Task instructions
All of the entries below need to be repeated exactly.

Supplied data
######

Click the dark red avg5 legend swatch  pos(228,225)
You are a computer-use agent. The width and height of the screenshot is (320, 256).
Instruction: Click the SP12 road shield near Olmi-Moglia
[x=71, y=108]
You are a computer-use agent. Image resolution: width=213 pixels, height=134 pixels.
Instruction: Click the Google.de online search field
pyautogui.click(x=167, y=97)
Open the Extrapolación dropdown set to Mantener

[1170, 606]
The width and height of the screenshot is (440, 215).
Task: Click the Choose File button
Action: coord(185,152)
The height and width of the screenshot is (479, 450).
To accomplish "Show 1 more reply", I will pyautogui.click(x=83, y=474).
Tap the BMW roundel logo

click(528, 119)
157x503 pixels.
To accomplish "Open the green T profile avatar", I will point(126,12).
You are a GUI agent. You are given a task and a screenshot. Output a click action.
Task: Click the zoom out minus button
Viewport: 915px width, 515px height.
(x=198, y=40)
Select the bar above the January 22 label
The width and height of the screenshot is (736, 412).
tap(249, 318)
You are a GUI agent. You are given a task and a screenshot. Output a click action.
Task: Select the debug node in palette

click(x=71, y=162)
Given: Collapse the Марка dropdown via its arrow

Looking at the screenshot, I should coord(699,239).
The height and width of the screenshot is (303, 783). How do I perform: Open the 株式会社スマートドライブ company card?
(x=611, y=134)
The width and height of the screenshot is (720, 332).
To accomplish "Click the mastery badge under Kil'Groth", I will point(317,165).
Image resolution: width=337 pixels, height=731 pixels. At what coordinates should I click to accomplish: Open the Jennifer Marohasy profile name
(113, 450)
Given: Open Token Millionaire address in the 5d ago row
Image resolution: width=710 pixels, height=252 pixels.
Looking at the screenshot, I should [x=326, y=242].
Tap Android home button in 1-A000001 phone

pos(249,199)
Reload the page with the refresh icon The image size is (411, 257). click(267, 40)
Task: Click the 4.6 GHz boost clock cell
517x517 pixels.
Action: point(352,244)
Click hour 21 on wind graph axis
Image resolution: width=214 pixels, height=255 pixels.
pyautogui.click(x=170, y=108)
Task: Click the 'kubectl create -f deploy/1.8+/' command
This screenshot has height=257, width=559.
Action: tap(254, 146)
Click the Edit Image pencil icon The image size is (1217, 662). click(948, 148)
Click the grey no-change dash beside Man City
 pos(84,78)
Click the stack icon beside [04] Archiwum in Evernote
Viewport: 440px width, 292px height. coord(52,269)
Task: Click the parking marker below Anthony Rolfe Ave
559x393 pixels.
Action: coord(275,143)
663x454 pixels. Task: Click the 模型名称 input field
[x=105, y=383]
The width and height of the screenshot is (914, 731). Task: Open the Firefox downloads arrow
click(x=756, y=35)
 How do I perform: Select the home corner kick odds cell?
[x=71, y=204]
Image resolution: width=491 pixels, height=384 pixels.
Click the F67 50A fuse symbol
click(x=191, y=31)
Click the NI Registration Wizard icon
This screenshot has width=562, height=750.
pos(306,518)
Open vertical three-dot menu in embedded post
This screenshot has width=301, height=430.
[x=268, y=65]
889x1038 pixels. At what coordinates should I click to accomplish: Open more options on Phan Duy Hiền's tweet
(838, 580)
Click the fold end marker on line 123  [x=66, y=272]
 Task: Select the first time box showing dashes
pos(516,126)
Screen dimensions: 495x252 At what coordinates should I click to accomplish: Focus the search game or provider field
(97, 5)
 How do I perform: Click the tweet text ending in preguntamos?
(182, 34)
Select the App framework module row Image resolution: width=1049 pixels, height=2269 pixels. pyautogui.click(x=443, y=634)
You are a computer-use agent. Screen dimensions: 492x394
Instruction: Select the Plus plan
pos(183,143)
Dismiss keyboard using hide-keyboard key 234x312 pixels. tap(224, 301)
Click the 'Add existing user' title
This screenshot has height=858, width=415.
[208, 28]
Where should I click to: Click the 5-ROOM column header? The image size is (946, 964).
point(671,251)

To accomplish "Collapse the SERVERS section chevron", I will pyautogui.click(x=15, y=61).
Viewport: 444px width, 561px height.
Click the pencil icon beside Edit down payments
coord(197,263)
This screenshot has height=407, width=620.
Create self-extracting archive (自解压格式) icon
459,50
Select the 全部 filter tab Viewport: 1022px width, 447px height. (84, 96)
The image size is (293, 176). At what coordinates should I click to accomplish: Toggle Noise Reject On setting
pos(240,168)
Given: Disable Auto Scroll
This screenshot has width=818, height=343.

######

Exercise output
Click the dark red avg5 legend swatch  pos(228,225)
You are a computer-use agent. The width and height of the screenshot is (320, 256).
Instruction: Click the SP12 road shield near Olmi-Moglia
[x=71, y=108]
You are a computer-use agent. Image resolution: width=213 pixels, height=134 pixels.
Instruction: Click the Google.de online search field
pyautogui.click(x=167, y=97)
Open the Extrapolación dropdown set to Mantener

[1170, 606]
The width and height of the screenshot is (440, 215).
Task: Click the Choose File button
Action: coord(185,152)
The height and width of the screenshot is (479, 450).
To accomplish "Show 1 more reply", I will pyautogui.click(x=83, y=474).
Tap the BMW roundel logo

click(528, 119)
157x503 pixels.
To accomplish "Open the green T profile avatar", I will point(126,12).
You are a GUI agent. You are given a task and a screenshot. Output a click action.
Task: Click the zoom out minus button
Viewport: 915px width, 515px height.
(x=198, y=40)
Select the bar above the January 22 label
The width and height of the screenshot is (736, 412).
tap(249, 318)
You are a GUI agent. You are given a task and a screenshot. Output a click action.
Task: Select the debug node in palette

click(x=71, y=162)
Given: Collapse the Марка dropdown via its arrow

Looking at the screenshot, I should coord(699,239).
The height and width of the screenshot is (303, 783). How do I perform: Open the 株式会社スマートドライブ company card?
(x=611, y=134)
The width and height of the screenshot is (720, 332).
To accomplish "Click the mastery badge under Kil'Groth", I will point(317,165).
Image resolution: width=337 pixels, height=731 pixels. At what coordinates should I click to accomplish: Open the Jennifer Marohasy profile name
(113, 450)
Given: Open Token Millionaire address in the 5d ago row
Image resolution: width=710 pixels, height=252 pixels.
Looking at the screenshot, I should [x=326, y=242].
Tap Android home button in 1-A000001 phone

pos(249,199)
Reload the page with the refresh icon The image size is (411, 257). click(267, 40)
Task: Click the 4.6 GHz boost clock cell
517x517 pixels.
Action: point(352,244)
Click hour 21 on wind graph axis
Image resolution: width=214 pixels, height=255 pixels.
pyautogui.click(x=170, y=108)
Task: Click the 'kubectl create -f deploy/1.8+/' command
This screenshot has height=257, width=559.
Action: tap(254, 146)
Click the Edit Image pencil icon The image size is (1217, 662). click(948, 148)
Click the grey no-change dash beside Man City
 pos(84,78)
Click the stack icon beside [04] Archiwum in Evernote
Viewport: 440px width, 292px height. coord(52,269)
Task: Click the parking marker below Anthony Rolfe Ave
559x393 pixels.
Action: coord(275,143)
663x454 pixels. Task: Click the 模型名称 input field
[x=105, y=383]
The width and height of the screenshot is (914, 731). Task: Open the Firefox downloads arrow
click(x=756, y=35)
 How do I perform: Select the home corner kick odds cell?
[x=71, y=204]
Image resolution: width=491 pixels, height=384 pixels.
Click the F67 50A fuse symbol
click(x=191, y=31)
Click the NI Registration Wizard icon
This screenshot has width=562, height=750.
pos(306,518)
Open vertical three-dot menu in embedded post
This screenshot has width=301, height=430.
[x=268, y=65]
889x1038 pixels. At what coordinates should I click to accomplish: Open more options on Phan Duy Hiền's tweet
(838, 580)
Click the fold end marker on line 123  [x=66, y=272]
 Task: Select the first time box showing dashes
pos(516,126)
Screen dimensions: 495x252 At what coordinates should I click to accomplish: Focus the search game or provider field
(97, 5)
 How do I perform: Click the tweet text ending in preguntamos?
(182, 34)
Select the App framework module row Image resolution: width=1049 pixels, height=2269 pixels. pyautogui.click(x=443, y=634)
You are a computer-use agent. Screen dimensions: 492x394
Instruction: Select the Plus plan
pos(183,143)
Dismiss keyboard using hide-keyboard key 234x312 pixels. tap(224, 301)
Click the 'Add existing user' title
This screenshot has height=858, width=415.
[208, 28]
Where should I click to: Click the 5-ROOM column header? The image size is (946, 964).
point(671,251)

To accomplish "Collapse the SERVERS section chevron", I will pyautogui.click(x=15, y=61).
Viewport: 444px width, 561px height.
Click the pencil icon beside Edit down payments
coord(197,263)
This screenshot has height=407, width=620.
Create self-extracting archive (自解压格式) icon
459,50
Select the 全部 filter tab Viewport: 1022px width, 447px height. (84, 96)
The image size is (293, 176). At what coordinates should I click to accomplish: Toggle Noise Reject On setting
pos(240,168)
Given: Disable Auto Scroll
This screenshot has width=818, height=343.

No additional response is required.